Question about pandas join benchmark setup

h2oai / db-benchmark

reproducible benchmark of database-like ops

https://h2oai.github.io/db-benchmark

Mozilla Public License 2.0

321 stars 85 forks source link

Question about pandas join benchmark setup #156

Closed ivirshup closed 3 years ago

ivirshup commented 3 years ago

https://github.com/h2oai/db-benchmark/blob/7adc04352d458410536be1e08f509ad4dc06eb72/pandas/join-pandas.py#L30-L42

I'm a little confused about this code in the pandas join benchmark.

First, why are the same columns being converted to categorical repeatedly? Should this be happening to different dataframes?

Second, why convert integer values to categorical values? I'd understand this for string values, but doing this seems slower than just using the integer values.

jangorecki commented 3 years ago

Thanks for spotting that. That conversation should obviously be on each table, not repeatedly on x table.

id1:id3 are string, id4:id6 are integer.

ivirshup commented 3 years ago

No problem!

Is the data used for this generated by _data/join-datagen.R? For me, that generates data where id1:id3 are integers, id4:id6 are strings and v* columns are floats.

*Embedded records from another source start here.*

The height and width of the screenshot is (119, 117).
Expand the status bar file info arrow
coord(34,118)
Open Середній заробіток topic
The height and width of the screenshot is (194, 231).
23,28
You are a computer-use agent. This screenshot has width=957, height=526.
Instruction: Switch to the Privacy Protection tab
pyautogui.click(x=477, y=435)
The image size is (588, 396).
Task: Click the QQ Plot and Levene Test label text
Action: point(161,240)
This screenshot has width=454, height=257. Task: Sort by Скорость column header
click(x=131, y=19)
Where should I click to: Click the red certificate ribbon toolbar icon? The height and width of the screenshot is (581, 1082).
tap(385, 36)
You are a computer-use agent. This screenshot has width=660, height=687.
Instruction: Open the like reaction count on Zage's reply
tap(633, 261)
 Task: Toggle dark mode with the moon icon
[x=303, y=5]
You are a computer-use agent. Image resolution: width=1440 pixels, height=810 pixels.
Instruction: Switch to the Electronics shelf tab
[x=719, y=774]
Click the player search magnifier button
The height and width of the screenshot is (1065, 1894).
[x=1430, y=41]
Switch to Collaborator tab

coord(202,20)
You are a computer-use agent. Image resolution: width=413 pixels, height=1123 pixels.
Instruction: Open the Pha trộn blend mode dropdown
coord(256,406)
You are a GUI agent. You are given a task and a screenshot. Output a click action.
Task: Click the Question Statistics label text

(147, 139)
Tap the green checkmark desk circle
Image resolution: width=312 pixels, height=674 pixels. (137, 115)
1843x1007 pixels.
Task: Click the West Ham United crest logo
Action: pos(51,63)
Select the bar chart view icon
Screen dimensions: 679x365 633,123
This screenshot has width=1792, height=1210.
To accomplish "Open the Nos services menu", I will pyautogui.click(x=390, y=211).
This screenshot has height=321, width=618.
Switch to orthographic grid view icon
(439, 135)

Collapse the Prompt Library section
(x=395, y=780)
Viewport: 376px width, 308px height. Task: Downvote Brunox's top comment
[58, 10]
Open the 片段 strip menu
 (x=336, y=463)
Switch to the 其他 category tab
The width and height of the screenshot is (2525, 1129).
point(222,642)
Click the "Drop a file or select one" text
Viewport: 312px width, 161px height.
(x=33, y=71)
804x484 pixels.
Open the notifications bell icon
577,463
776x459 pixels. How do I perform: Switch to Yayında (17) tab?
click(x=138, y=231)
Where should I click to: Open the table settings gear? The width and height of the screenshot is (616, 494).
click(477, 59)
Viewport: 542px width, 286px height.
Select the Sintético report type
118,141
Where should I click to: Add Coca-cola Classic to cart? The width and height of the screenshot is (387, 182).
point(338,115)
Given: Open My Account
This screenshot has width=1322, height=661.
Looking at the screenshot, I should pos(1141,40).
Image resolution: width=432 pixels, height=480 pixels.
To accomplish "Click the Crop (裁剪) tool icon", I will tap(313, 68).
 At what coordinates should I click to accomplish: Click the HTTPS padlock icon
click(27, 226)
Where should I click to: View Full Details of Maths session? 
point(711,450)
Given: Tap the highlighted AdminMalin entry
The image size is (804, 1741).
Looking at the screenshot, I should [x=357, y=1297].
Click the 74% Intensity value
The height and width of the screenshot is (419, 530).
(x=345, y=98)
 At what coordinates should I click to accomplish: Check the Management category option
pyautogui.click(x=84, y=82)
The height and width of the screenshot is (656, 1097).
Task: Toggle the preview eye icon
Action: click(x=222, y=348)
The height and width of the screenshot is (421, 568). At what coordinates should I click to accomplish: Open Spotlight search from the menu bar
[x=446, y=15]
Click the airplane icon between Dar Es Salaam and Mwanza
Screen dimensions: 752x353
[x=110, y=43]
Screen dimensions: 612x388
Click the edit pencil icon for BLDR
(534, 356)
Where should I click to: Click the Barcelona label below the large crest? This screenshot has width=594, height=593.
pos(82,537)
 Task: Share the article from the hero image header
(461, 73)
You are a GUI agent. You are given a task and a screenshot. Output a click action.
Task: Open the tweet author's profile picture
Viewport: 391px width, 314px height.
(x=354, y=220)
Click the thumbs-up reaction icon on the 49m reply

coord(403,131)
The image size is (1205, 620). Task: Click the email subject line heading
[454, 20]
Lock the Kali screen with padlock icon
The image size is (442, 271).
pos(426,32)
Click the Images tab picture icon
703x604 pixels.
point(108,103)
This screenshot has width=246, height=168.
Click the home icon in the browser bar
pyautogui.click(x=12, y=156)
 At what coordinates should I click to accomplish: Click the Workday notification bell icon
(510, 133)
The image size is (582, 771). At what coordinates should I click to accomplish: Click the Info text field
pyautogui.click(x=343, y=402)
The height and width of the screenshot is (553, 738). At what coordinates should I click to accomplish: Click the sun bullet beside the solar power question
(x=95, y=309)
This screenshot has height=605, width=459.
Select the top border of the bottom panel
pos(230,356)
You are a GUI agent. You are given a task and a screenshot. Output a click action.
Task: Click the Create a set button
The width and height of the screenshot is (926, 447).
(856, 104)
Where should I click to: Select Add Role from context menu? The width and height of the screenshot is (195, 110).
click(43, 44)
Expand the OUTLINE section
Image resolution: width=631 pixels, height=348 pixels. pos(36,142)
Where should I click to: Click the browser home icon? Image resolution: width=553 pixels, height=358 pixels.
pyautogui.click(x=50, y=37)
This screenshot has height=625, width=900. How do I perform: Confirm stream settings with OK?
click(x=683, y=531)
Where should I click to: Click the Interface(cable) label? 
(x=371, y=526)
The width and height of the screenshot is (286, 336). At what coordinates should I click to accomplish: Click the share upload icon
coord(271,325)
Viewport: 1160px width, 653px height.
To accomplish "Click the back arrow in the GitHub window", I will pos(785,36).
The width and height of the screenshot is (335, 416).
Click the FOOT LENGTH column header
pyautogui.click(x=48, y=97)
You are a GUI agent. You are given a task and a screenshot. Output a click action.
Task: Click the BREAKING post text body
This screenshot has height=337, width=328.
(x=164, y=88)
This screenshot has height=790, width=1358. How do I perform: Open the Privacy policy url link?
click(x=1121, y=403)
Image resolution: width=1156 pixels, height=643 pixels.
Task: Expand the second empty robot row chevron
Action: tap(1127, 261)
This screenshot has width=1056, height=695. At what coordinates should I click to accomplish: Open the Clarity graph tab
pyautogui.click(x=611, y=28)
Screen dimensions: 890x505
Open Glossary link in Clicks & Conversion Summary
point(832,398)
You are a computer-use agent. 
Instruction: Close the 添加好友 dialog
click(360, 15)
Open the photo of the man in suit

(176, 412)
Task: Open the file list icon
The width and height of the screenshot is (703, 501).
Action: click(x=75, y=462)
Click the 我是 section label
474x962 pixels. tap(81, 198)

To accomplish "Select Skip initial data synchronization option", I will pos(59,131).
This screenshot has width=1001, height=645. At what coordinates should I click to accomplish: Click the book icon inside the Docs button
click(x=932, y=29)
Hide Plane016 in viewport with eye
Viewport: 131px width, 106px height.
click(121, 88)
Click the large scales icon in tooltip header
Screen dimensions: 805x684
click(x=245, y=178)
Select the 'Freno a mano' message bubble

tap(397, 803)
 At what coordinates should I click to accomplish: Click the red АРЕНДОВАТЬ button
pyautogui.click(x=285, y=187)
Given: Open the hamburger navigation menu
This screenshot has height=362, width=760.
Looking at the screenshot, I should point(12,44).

As an example, after running Rscript _data/join-datagen.R 1e7 0 0 0 the top of the file data/J1_1e7_NA_0_0.csv looks like:

id1,id2,id3,id4,id5,id6,v1
8,2149,7609766,id8,id2149,id7609766,89.031743
4,4831,9001786,id4,id4831,id9001786,83.712121
3,8157,8096754,id3,id8157,id8096754,33.983582
2,5816,8216251,id2,id5816,id8216251,88.726157

jangorecki commented 3 years ago

You are absolutely correct. I mixed that with groupby data where leading columns are categorical type. Thank you very much.

jangorecki commented 3 years ago

Report was rerun but because of this pandas version was already run it was not refreshed now. New timings will be refreshed after new pandas version release. Or if I force rerun it, but for a couple weeks I am not having workstation to do this.

ivirshup commented 3 years ago

Thanks for the quick responses on this!

jangorecki commented 3 years ago

Let's keep this issue open till timings will be updated on the report.

jangorecki commented 3 years ago

Pandas version got updated in the meantime so timings are now refreshed using categoricals properly. Thanks again.